*** Records supplied Section Begins ***

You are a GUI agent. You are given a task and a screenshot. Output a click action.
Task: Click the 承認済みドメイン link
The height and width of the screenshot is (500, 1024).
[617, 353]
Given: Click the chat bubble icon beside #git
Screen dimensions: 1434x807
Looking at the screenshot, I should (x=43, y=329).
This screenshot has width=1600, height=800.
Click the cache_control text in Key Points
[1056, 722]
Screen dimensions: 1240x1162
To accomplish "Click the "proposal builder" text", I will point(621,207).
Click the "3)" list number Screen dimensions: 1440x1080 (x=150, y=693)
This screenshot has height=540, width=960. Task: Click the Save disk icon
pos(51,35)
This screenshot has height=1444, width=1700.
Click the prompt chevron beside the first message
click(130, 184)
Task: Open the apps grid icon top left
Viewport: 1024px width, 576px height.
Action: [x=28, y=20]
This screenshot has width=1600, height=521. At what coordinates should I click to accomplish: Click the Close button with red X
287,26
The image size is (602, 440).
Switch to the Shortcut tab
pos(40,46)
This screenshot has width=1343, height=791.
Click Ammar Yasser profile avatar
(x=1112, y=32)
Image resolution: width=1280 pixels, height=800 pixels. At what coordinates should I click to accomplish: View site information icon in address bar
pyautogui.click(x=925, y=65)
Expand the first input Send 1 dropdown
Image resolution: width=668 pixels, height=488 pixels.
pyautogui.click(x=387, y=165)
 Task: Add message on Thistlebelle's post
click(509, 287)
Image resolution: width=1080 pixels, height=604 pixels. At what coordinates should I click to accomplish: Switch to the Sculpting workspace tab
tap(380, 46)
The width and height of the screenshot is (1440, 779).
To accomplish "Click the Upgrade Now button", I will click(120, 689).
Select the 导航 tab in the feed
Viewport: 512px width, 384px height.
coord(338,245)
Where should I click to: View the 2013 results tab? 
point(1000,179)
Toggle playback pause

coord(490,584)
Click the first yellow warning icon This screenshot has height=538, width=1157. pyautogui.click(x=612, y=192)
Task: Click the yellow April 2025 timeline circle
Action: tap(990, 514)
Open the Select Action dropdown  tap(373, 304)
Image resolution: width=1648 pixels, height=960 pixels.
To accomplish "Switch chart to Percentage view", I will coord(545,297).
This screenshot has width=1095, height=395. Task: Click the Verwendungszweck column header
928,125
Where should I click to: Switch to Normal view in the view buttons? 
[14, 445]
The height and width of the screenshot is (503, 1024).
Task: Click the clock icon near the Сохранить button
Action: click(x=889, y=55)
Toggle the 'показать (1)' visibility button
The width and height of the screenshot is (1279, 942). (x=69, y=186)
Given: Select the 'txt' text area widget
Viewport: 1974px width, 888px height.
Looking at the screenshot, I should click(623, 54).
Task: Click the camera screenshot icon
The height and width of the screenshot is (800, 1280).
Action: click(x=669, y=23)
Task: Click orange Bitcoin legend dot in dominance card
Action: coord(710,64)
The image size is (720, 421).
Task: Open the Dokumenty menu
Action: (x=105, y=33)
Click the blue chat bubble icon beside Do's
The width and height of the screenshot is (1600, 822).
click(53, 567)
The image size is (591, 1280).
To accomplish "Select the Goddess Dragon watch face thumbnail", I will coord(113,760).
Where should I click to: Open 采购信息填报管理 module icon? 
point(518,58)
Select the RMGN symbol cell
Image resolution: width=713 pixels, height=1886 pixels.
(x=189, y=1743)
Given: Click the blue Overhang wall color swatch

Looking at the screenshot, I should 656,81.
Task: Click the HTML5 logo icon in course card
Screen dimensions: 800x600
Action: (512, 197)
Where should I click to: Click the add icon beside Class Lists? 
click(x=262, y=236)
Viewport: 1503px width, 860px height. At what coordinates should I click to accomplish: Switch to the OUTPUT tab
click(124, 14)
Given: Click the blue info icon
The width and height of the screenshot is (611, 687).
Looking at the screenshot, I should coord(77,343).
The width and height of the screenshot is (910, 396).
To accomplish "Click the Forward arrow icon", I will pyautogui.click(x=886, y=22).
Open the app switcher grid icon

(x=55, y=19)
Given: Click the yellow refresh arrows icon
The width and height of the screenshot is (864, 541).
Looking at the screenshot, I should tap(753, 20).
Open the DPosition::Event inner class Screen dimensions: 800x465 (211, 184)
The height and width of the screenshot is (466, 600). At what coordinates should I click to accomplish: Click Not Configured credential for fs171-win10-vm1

*** Records supplied Section Ends ***

Activity =
Repeat the data above. Change nothing.

Exercise answer =
You are a GUI agent. You are given a task and a screenshot. Output a click action.
Task: Click the 承認済みドメイン link
The height and width of the screenshot is (500, 1024).
[617, 353]
Given: Click the chat bubble icon beside #git
Screen dimensions: 1434x807
Looking at the screenshot, I should (x=43, y=329).
This screenshot has width=1600, height=800.
Click the cache_control text in Key Points
[1056, 722]
Screen dimensions: 1240x1162
To accomplish "Click the "proposal builder" text", I will point(621,207).
Click the "3)" list number Screen dimensions: 1440x1080 (x=150, y=693)
This screenshot has height=540, width=960. Task: Click the Save disk icon
pos(51,35)
This screenshot has height=1444, width=1700.
Click the prompt chevron beside the first message
click(130, 184)
Task: Open the apps grid icon top left
Viewport: 1024px width, 576px height.
Action: [x=28, y=20]
This screenshot has width=1600, height=521. At what coordinates should I click to accomplish: Click the Close button with red X
287,26
The image size is (602, 440).
Switch to the Shortcut tab
pos(40,46)
This screenshot has width=1343, height=791.
Click Ammar Yasser profile avatar
(x=1112, y=32)
Image resolution: width=1280 pixels, height=800 pixels. At what coordinates should I click to accomplish: View site information icon in address bar
pyautogui.click(x=925, y=65)
Expand the first input Send 1 dropdown
Image resolution: width=668 pixels, height=488 pixels.
pyautogui.click(x=387, y=165)
 Task: Add message on Thistlebelle's post
click(509, 287)
Image resolution: width=1080 pixels, height=604 pixels. At what coordinates should I click to accomplish: Switch to the Sculpting workspace tab
tap(380, 46)
The width and height of the screenshot is (1440, 779).
To accomplish "Click the Upgrade Now button", I will click(120, 689).
Select the 导航 tab in the feed
Viewport: 512px width, 384px height.
coord(338,245)
Where should I click to: View the 2013 results tab? 
point(1000,179)
Toggle playback pause

coord(490,584)
Click the first yellow warning icon This screenshot has height=538, width=1157. pyautogui.click(x=612, y=192)
Task: Click the yellow April 2025 timeline circle
Action: tap(990, 514)
Open the Select Action dropdown  tap(373, 304)
Image resolution: width=1648 pixels, height=960 pixels.
To accomplish "Switch chart to Percentage view", I will coord(545,297).
This screenshot has width=1095, height=395. Task: Click the Verwendungszweck column header
928,125
Where should I click to: Switch to Normal view in the view buttons? 
[14, 445]
The height and width of the screenshot is (503, 1024).
Task: Click the clock icon near the Сохранить button
Action: click(x=889, y=55)
Toggle the 'показать (1)' visibility button
The width and height of the screenshot is (1279, 942). (x=69, y=186)
Given: Select the 'txt' text area widget
Viewport: 1974px width, 888px height.
Looking at the screenshot, I should click(623, 54).
Task: Click the camera screenshot icon
The height and width of the screenshot is (800, 1280).
Action: click(x=669, y=23)
Task: Click orange Bitcoin legend dot in dominance card
Action: coord(710,64)
The image size is (720, 421).
Task: Open the Dokumenty menu
Action: (x=105, y=33)
Click the blue chat bubble icon beside Do's
The width and height of the screenshot is (1600, 822).
click(53, 567)
The image size is (591, 1280).
To accomplish "Select the Goddess Dragon watch face thumbnail", I will coord(113,760).
Where should I click to: Open 采购信息填报管理 module icon? 
point(518,58)
Select the RMGN symbol cell
Image resolution: width=713 pixels, height=1886 pixels.
(x=189, y=1743)
Given: Click the blue Overhang wall color swatch

Looking at the screenshot, I should 656,81.
Task: Click the HTML5 logo icon in course card
Screen dimensions: 800x600
Action: (512, 197)
Where should I click to: Click the add icon beside Class Lists? 
click(x=262, y=236)
Viewport: 1503px width, 860px height. At what coordinates should I click to accomplish: Switch to the OUTPUT tab
click(124, 14)
Given: Click the blue info icon
The width and height of the screenshot is (611, 687).
Looking at the screenshot, I should coord(77,343).
The width and height of the screenshot is (910, 396).
To accomplish "Click the Forward arrow icon", I will pyautogui.click(x=886, y=22).
Open the app switcher grid icon

(x=55, y=19)
Given: Click the yellow refresh arrows icon
The width and height of the screenshot is (864, 541).
Looking at the screenshot, I should tap(753, 20).
Open the DPosition::Event inner class Screen dimensions: 800x465 (211, 184)
The height and width of the screenshot is (466, 600). At what coordinates should I click to accomplish: Click Not Configured credential for fs171-win10-vm1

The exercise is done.